___ Data supplied ___

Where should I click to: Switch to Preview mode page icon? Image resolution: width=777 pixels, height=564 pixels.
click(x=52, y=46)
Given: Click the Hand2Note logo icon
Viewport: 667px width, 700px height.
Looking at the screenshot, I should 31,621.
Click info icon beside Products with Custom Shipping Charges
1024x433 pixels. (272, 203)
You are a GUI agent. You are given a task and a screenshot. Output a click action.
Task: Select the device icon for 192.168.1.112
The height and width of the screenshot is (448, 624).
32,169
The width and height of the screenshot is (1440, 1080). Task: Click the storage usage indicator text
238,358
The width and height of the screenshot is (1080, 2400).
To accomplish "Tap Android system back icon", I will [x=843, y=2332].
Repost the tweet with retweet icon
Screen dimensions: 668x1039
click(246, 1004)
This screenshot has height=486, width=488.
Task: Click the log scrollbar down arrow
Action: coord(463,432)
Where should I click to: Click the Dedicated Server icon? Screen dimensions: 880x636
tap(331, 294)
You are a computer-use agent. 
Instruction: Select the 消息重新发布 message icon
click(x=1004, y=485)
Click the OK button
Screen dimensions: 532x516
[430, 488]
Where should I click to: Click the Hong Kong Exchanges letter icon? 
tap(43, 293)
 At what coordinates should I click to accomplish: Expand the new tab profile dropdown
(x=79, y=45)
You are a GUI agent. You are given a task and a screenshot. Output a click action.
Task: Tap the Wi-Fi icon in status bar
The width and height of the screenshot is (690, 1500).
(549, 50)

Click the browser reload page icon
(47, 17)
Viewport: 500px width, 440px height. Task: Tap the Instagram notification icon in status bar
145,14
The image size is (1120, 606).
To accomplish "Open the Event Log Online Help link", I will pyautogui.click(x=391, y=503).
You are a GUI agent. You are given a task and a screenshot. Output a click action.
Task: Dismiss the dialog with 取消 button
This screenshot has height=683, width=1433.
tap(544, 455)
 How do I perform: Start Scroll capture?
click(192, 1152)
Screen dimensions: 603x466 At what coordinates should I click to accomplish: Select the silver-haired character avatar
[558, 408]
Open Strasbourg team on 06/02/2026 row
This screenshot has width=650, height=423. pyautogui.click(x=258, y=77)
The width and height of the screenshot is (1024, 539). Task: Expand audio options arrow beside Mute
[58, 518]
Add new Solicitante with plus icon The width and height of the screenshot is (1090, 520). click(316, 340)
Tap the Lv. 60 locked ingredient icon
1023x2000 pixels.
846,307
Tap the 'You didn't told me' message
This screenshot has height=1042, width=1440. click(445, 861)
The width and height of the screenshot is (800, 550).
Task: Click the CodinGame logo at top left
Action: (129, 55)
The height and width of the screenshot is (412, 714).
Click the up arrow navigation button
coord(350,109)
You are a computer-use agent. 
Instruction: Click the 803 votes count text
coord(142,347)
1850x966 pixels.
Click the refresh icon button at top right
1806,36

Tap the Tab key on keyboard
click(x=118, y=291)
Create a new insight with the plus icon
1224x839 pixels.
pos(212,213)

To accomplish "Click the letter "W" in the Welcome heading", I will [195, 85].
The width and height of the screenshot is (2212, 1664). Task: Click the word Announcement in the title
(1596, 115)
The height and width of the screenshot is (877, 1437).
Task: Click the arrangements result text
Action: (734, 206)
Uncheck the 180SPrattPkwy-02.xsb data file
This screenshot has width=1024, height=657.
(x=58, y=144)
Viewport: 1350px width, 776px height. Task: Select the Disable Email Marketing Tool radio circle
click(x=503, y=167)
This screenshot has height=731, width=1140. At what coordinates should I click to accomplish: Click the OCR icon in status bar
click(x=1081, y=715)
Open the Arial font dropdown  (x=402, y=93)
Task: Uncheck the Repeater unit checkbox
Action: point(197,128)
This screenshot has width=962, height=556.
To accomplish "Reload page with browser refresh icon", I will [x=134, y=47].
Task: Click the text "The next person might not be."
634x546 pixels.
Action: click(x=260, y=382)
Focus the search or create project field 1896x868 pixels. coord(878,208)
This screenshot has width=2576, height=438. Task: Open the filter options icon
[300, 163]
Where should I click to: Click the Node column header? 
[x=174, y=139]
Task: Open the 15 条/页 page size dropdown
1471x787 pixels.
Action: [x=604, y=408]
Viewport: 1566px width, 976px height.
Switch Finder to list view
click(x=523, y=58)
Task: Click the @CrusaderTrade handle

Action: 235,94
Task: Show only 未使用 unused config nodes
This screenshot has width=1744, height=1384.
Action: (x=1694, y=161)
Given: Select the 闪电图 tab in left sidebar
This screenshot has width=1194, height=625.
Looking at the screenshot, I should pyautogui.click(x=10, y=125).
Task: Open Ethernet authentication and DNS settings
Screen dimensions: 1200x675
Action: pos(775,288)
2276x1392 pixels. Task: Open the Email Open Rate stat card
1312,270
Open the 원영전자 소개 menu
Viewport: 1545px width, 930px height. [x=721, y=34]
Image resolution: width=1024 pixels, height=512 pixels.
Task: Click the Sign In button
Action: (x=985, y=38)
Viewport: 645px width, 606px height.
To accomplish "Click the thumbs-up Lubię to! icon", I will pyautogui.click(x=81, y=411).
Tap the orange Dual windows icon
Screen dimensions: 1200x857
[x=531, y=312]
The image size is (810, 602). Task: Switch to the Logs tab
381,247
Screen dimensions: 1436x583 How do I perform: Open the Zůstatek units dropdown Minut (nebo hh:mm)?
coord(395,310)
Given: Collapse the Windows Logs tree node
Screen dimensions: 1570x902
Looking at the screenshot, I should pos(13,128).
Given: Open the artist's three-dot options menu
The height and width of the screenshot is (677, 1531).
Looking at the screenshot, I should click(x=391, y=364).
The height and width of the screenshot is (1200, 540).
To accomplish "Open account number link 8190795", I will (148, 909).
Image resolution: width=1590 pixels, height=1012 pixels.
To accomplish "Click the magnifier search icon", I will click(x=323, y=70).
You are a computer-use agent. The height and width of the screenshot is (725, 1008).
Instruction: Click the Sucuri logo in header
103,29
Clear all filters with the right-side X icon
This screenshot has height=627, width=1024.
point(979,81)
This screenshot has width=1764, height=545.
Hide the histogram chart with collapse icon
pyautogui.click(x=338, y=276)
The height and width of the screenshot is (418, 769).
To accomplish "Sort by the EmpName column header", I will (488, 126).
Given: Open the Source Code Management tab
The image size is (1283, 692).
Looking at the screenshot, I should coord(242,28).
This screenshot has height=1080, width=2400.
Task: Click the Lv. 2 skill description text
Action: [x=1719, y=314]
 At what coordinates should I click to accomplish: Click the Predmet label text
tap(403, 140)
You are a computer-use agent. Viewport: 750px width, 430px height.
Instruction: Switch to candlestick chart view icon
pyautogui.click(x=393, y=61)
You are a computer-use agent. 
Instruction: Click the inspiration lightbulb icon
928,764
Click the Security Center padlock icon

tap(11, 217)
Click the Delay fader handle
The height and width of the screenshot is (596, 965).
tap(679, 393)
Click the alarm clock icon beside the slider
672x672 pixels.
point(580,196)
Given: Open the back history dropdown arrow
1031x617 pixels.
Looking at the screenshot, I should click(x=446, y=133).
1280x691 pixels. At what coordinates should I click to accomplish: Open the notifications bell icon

___

Problem to solve:
Where a line above holds the string "will", copy that line.

Exercise response:
To accomplish "Tap Android system back icon", I will [x=843, y=2332].
To accomplish "Open the Event Log Online Help link", I will pyautogui.click(x=391, y=503).
To accomplish "Click the letter "W" in the Welcome heading", I will [195, 85].
To accomplish "Reload page with browser refresh icon", I will [x=134, y=47].
To accomplish "Click the thumbs-up Lubię to! icon", I will pyautogui.click(x=81, y=411).
To accomplish "Open account number link 8190795", I will (148, 909).
To accomplish "Click the magnifier search icon", I will click(x=323, y=70).
To accomplish "Sort by the EmpName column header", I will (488, 126).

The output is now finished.